__DIRECTIVE__
Please change "computer-use agent" to "screen assistant" throughout the records below and repeat them with nothing else altered.

┌─ DATA SUPPLIED

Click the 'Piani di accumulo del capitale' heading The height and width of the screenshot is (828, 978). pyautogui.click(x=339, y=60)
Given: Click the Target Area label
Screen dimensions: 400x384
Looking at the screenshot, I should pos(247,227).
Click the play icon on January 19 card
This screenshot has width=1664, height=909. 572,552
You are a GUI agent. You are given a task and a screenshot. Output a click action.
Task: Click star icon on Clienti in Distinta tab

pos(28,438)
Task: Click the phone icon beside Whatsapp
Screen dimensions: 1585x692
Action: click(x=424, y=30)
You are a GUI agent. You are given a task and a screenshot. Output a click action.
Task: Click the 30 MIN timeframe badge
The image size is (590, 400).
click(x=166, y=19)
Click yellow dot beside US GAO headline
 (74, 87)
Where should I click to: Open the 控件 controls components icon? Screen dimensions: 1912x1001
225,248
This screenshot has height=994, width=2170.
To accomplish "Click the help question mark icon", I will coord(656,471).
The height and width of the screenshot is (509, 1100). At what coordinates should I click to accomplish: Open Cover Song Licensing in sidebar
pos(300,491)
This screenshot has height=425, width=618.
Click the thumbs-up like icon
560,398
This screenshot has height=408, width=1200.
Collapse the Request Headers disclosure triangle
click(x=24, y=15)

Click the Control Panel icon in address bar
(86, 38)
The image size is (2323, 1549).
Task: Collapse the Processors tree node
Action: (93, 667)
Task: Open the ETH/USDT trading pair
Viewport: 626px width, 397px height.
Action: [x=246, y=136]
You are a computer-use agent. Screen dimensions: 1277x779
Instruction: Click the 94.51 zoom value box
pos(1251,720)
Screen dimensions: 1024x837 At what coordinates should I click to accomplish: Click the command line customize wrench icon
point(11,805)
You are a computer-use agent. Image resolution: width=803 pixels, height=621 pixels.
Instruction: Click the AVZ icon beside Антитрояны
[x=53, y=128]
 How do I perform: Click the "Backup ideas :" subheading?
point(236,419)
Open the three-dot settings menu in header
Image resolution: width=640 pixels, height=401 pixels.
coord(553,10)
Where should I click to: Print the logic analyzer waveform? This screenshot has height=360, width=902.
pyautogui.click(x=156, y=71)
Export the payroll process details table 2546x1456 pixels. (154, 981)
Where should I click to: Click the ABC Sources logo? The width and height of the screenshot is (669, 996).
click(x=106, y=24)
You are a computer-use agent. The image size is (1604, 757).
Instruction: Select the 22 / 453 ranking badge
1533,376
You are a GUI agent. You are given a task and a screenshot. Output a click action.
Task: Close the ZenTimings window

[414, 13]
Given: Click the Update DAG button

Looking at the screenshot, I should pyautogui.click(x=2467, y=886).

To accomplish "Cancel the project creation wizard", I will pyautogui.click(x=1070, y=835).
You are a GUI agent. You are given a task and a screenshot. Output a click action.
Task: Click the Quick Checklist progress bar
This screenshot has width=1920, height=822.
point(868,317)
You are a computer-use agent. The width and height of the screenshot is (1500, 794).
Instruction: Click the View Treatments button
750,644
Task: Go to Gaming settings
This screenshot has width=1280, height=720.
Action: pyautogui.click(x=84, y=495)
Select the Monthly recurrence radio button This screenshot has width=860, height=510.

└─

__REPLY__
Click the 'Piani di accumulo del capitale' heading The height and width of the screenshot is (828, 978). pyautogui.click(x=339, y=60)
Given: Click the Target Area label
Screen dimensions: 400x384
Looking at the screenshot, I should pos(247,227).
Click the play icon on January 19 card
This screenshot has width=1664, height=909. 572,552
You are a GUI agent. You are given a task and a screenshot. Output a click action.
Task: Click star icon on Clienti in Distinta tab

pos(28,438)
Task: Click the phone icon beside Whatsapp
Screen dimensions: 1585x692
Action: click(x=424, y=30)
You are a GUI agent. You are given a task and a screenshot. Output a click action.
Task: Click the 30 MIN timeframe badge
The image size is (590, 400).
click(x=166, y=19)
Click yellow dot beside US GAO headline
 (74, 87)
Where should I click to: Open the 控件 controls components icon? Screen dimensions: 1912x1001
225,248
This screenshot has height=994, width=2170.
To accomplish "Click the help question mark icon", I will coord(656,471).
The height and width of the screenshot is (509, 1100). At what coordinates should I click to accomplish: Open Cover Song Licensing in sidebar
pos(300,491)
This screenshot has height=425, width=618.
Click the thumbs-up like icon
560,398
This screenshot has height=408, width=1200.
Collapse the Request Headers disclosure triangle
click(x=24, y=15)

Click the Control Panel icon in address bar
(86, 38)
The image size is (2323, 1549).
Task: Collapse the Processors tree node
Action: (93, 667)
Task: Open the ETH/USDT trading pair
Viewport: 626px width, 397px height.
Action: [x=246, y=136]
You are a screen assistant. Screen dimensions: 1277x779
Instruction: Click the 94.51 zoom value box
pos(1251,720)
Screen dimensions: 1024x837 At what coordinates should I click to accomplish: Click the command line customize wrench icon
point(11,805)
You are a screen assistant. Image resolution: width=803 pixels, height=621 pixels.
Instruction: Click the AVZ icon beside Антитрояны
[x=53, y=128]
 How do I perform: Click the "Backup ideas :" subheading?
point(236,419)
Open the three-dot settings menu in header
Image resolution: width=640 pixels, height=401 pixels.
coord(553,10)
Where should I click to: Print the logic analyzer waveform? This screenshot has height=360, width=902.
pyautogui.click(x=156, y=71)
Export the payroll process details table 2546x1456 pixels. (154, 981)
Where should I click to: Click the ABC Sources logo? The width and height of the screenshot is (669, 996).
click(x=106, y=24)
You are a screen assistant. The image size is (1604, 757).
Instruction: Select the 22 / 453 ranking badge
1533,376
You are a GUI agent. You are given a task and a screenshot. Output a click action.
Task: Close the ZenTimings window

[414, 13]
Given: Click the Update DAG button

Looking at the screenshot, I should pyautogui.click(x=2467, y=886).

To accomplish "Cancel the project creation wizard", I will pyautogui.click(x=1070, y=835).
You are a GUI agent. You are given a task and a screenshot. Output a click action.
Task: Click the Quick Checklist progress bar
This screenshot has width=1920, height=822.
point(868,317)
You are a screen assistant. The width and height of the screenshot is (1500, 794).
Instruction: Click the View Treatments button
750,644
Task: Go to Gaming settings
This screenshot has width=1280, height=720.
Action: pyautogui.click(x=84, y=495)
Select the Monthly recurrence radio button This screenshot has width=860, height=510.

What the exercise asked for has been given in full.